Now let's say you are that first appearance collector. A great way to help your LCS is to ask your LCS owner before going to eBay. You may end up paying around $25 to $1,000,000 (depending on the character) for it, but that money will help keep your LCS open.
So you want to support creators, but not Marvel...
Perhaps the easiest problem to solve this is finding other ways to give your dollars to creators while avoiding Marvel. When a series doesn't sell well, it gets cut regardless of quality. When a series is cut, a creative team loses income. Imagine your boss saying, "Hey, you did a great job this quarter, but sales weren't high enough so we're taking it out of your paycheck." That is essentially what's happening here.
But many creators who write for Marvel also write or draw elsewhere as well. For example, Jeff Lemire is also writing for Image and Valiant, and Cullen Bunn is writing for almost any company you can think of. Look for creator owned titles by searching creators' names on ComicVine. Creator owned titles are often better for creators as these titles can give creators a percentage of sales, full creative control, and the ability to sell the movie rights to whoever they chose, those those things are not necessarily a given. You can support these titles to continue rewarding creators whose work you enjoy without giving the bulk of the profits to Marvel.
In the case of artists, however, the conflict can be less easy to resolve for those who draw at Marvel. Many artists are not capable of creating multiple titles each month due to the detail of their craft. That being said, however, a lot of artists will sell their original artwork online. This serves as another way to provide a direct profit to the creator through your purchases.
In the end, it's a reality that some creators or other employees of a corporation could be hurt by a successful boycott, but you can do your best to mitigate that potential damage, and ultimately, need to do what feels right to you.
So you think you can't hurt Marvel...
There are many dissenting voices that say Marvel is too strong and a boycott would not affect Perlmutter or Marvel. I strongly disagree with this idea. If you take a look at single title sales you, will see that - with the exception of a series launch - 100,000 copies sold is a rarity for any Marvel title. In fact, the only comic on the market that has sold 100,000 consistently is Batman. The market is substantially smaller than films or music. If a few thousand people change their spending habits, it will have a substantial effect on this small market that is comic books.
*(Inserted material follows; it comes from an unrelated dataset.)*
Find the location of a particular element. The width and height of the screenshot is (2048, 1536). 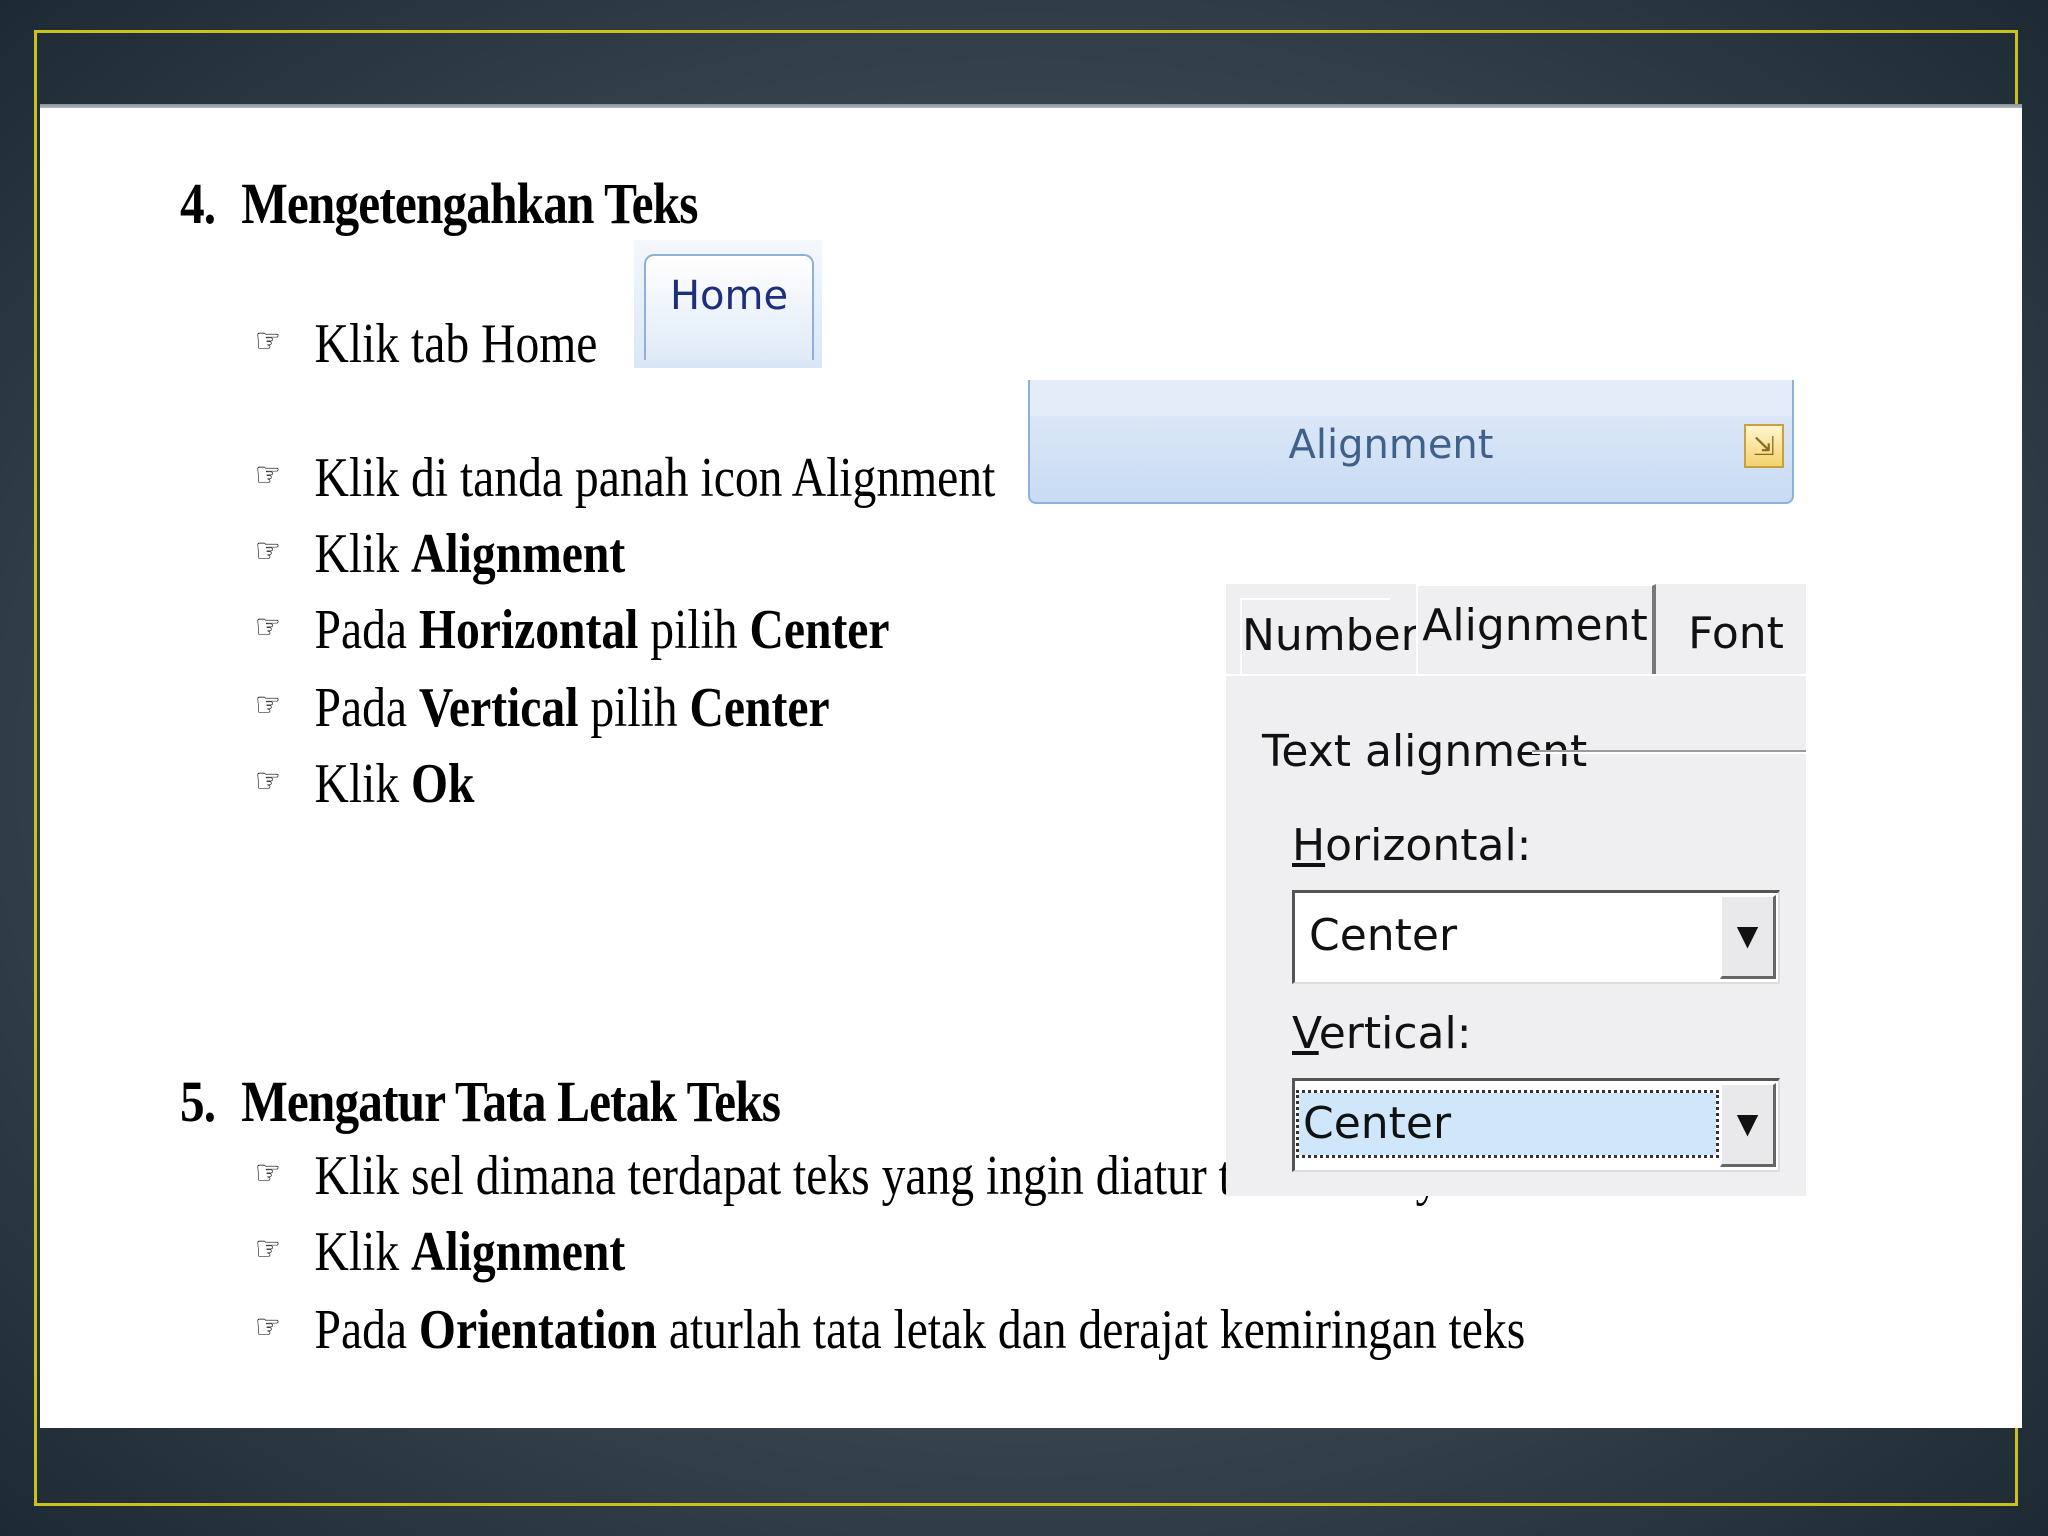

step-bold-text: Orientation is located at coordinates (538, 1330).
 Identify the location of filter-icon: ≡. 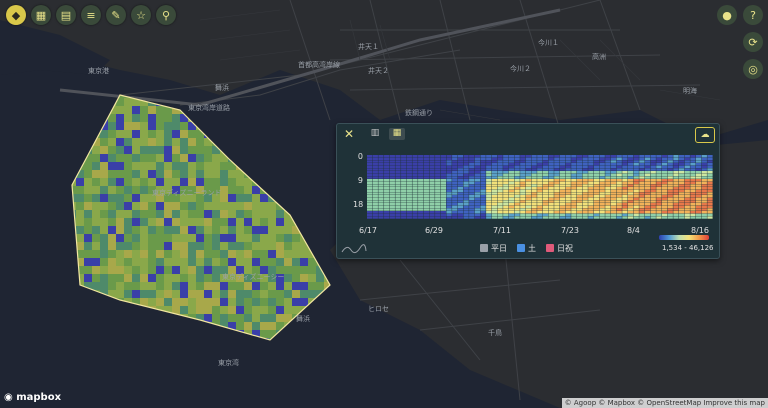
(91, 15).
Now you may say that if it is a small market then Marvel's corporate overlords won't notice the loss. That would be a fair point, but this small market is still worth at least 800 million dollars. With Marvel having a 38% market share. This leaves Marvel at 304 million dollars. Not even a multi-billion dollar company like Disney, is going to let a 304 million dollar annual income slip away, especially when that business serves as a farm for more lucrative film ideas.
Marvel's sales are already falling. If you wanted to boycott Marvel, now would be the time, but you don't have to forget about the other people involved. Look for ways to support comics and their creators in ways that allow you to stick to your principles at the same time.